## Record extracts

+ + + +

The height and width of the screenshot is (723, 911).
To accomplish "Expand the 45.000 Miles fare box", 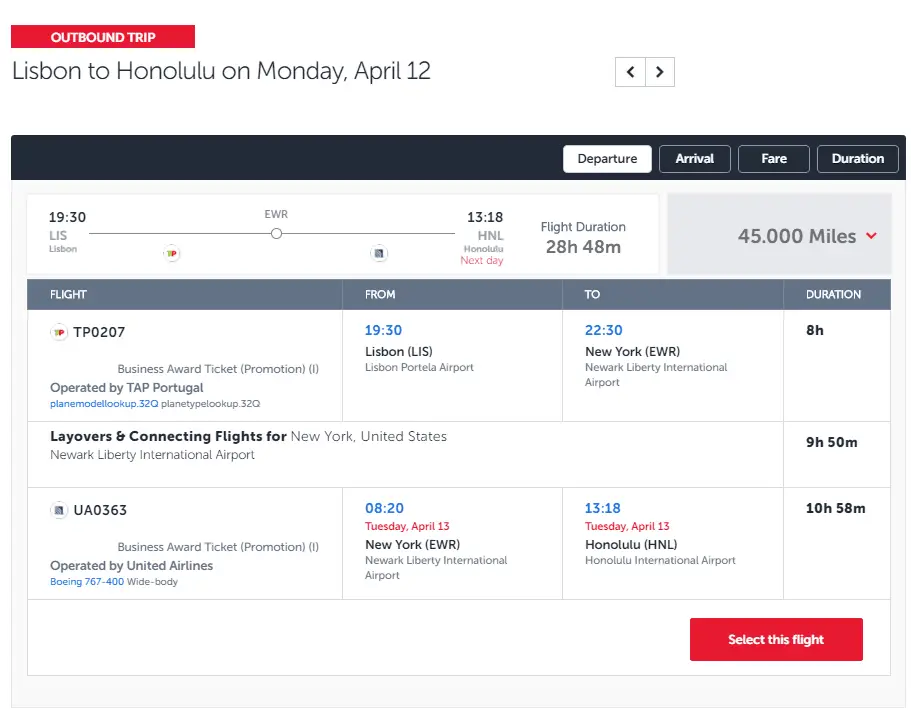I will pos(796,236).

+ + + +

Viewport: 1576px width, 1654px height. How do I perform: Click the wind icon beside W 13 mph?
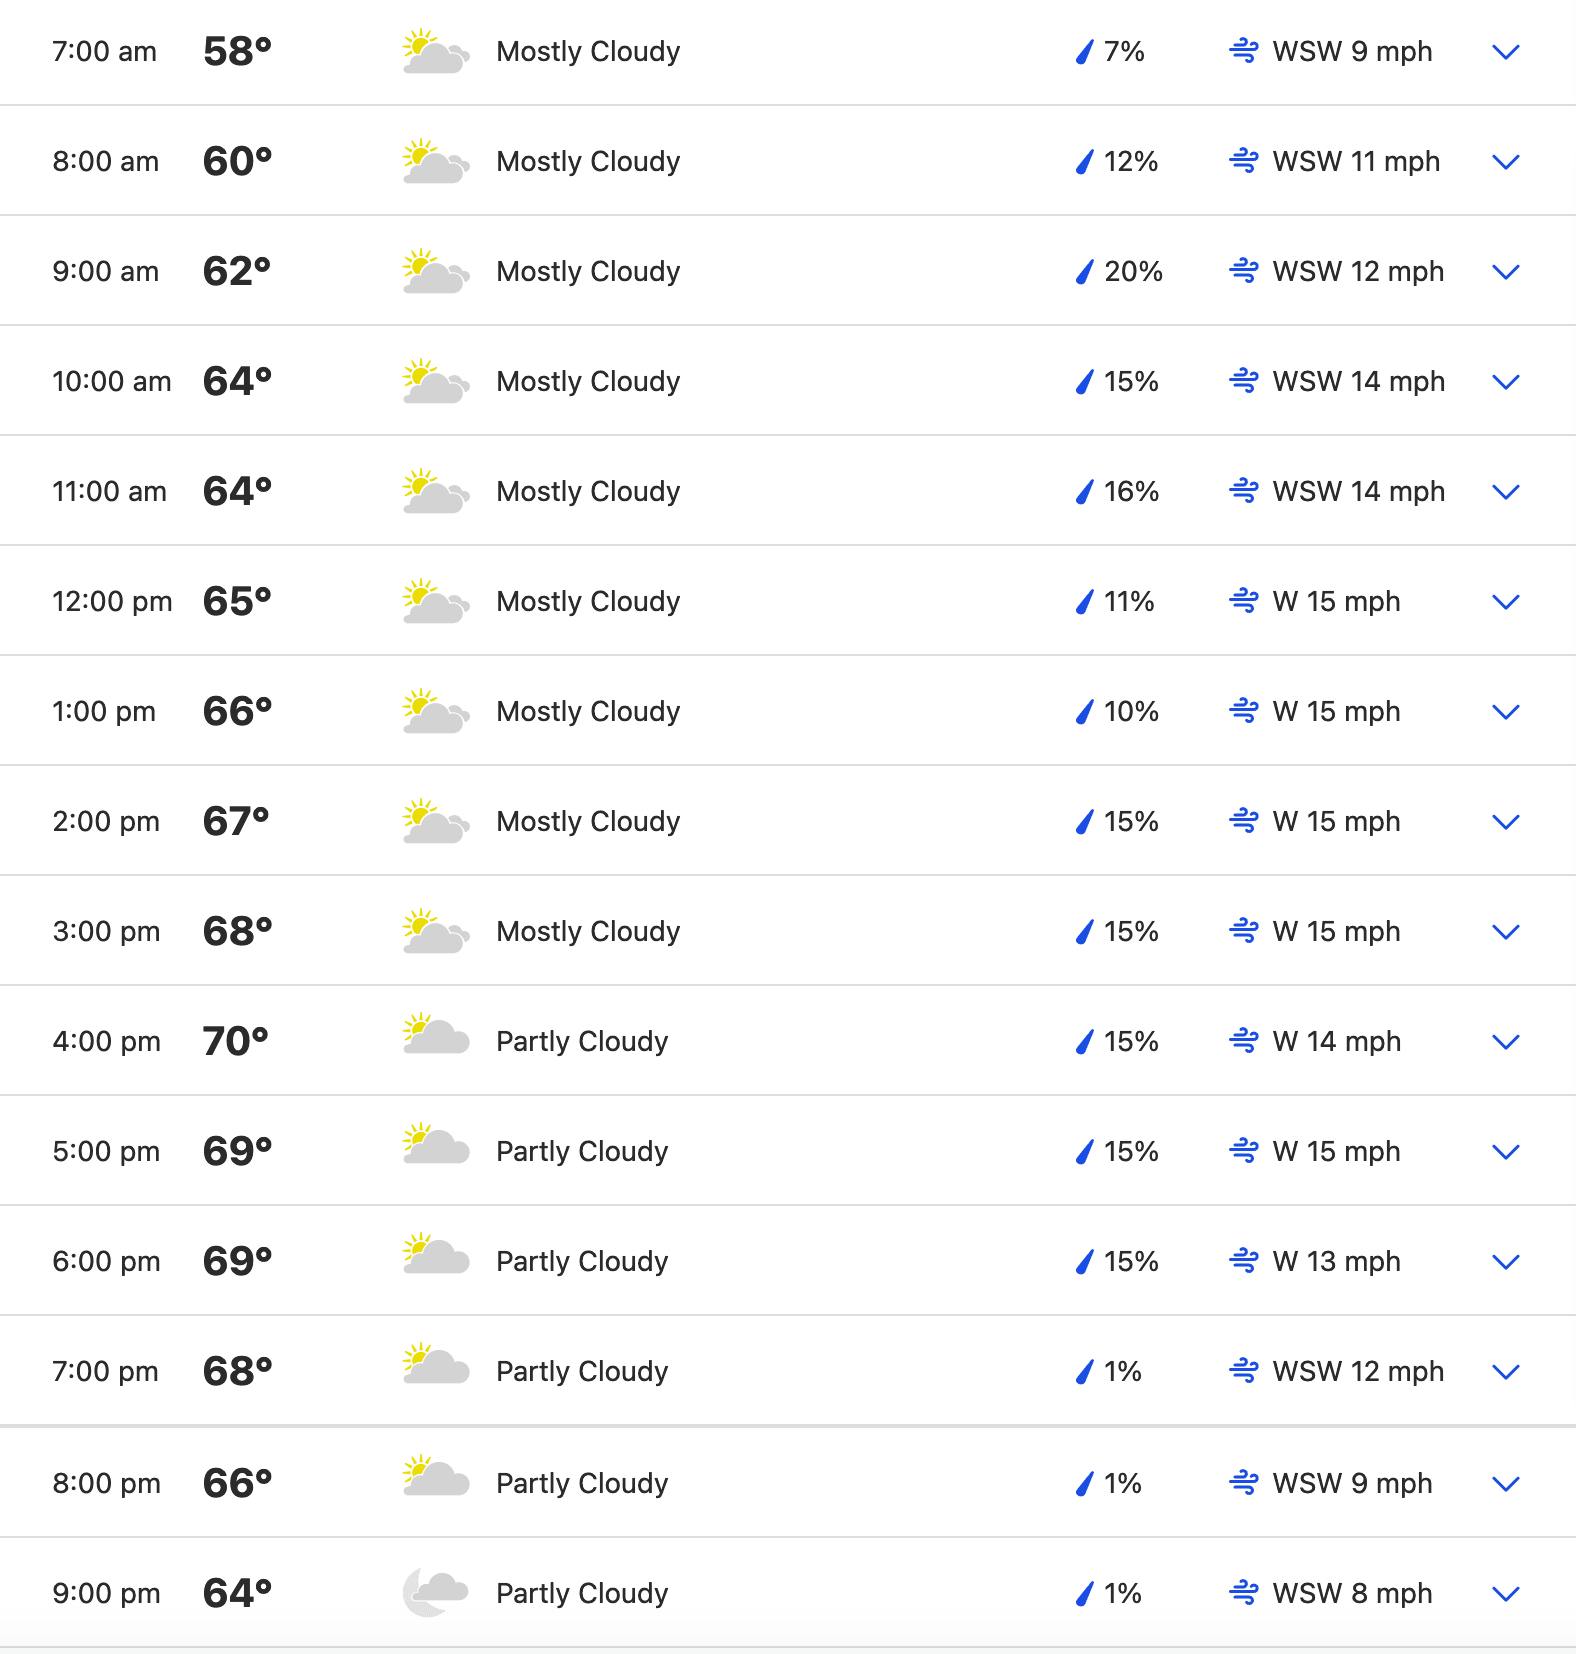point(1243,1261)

+ + + +

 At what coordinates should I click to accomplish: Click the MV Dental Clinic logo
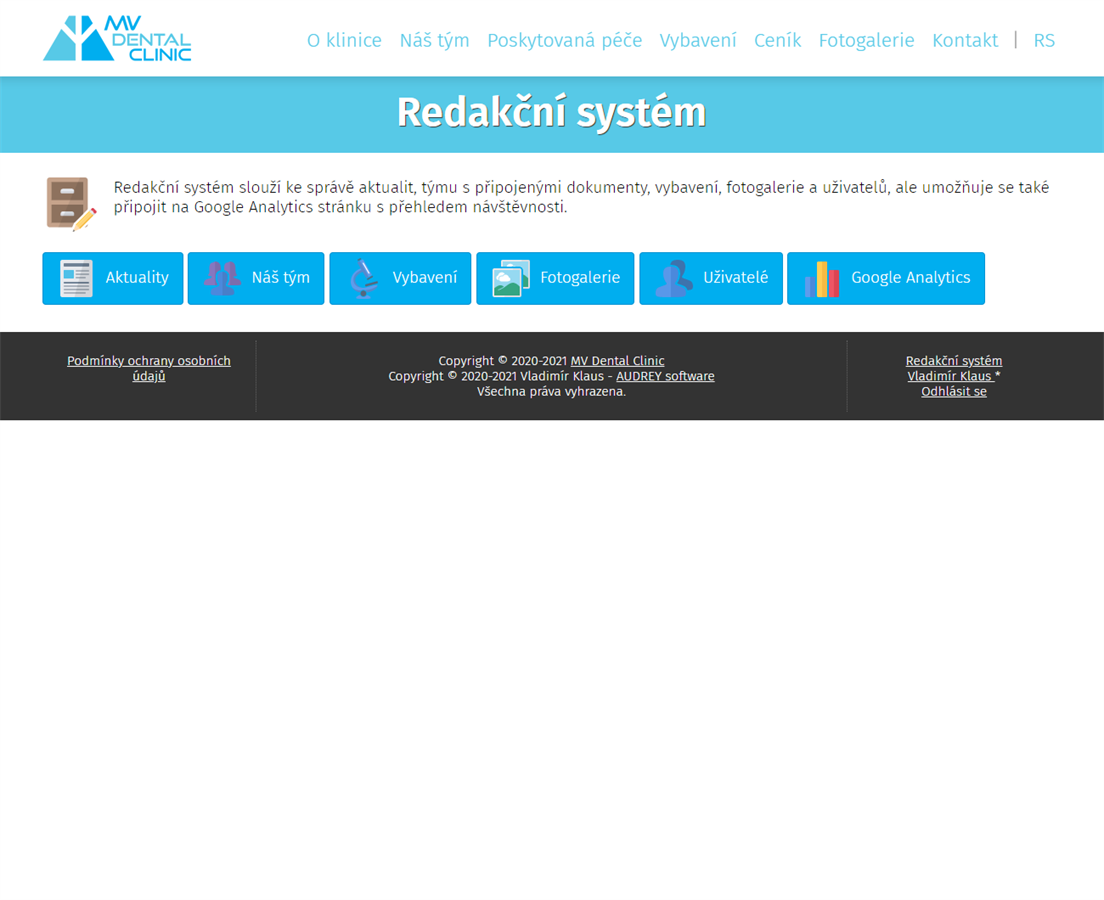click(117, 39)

+ + + +

## Required work
Could you copy out the entries from the line with "Viewport: 1576px width, 1654px" up to and including the line with "point(1243,1261)", leaving the pictures out?

## Result below
Viewport: 1576px width, 1654px height. How do I perform: Click the wind icon beside W 13 mph?
point(1243,1261)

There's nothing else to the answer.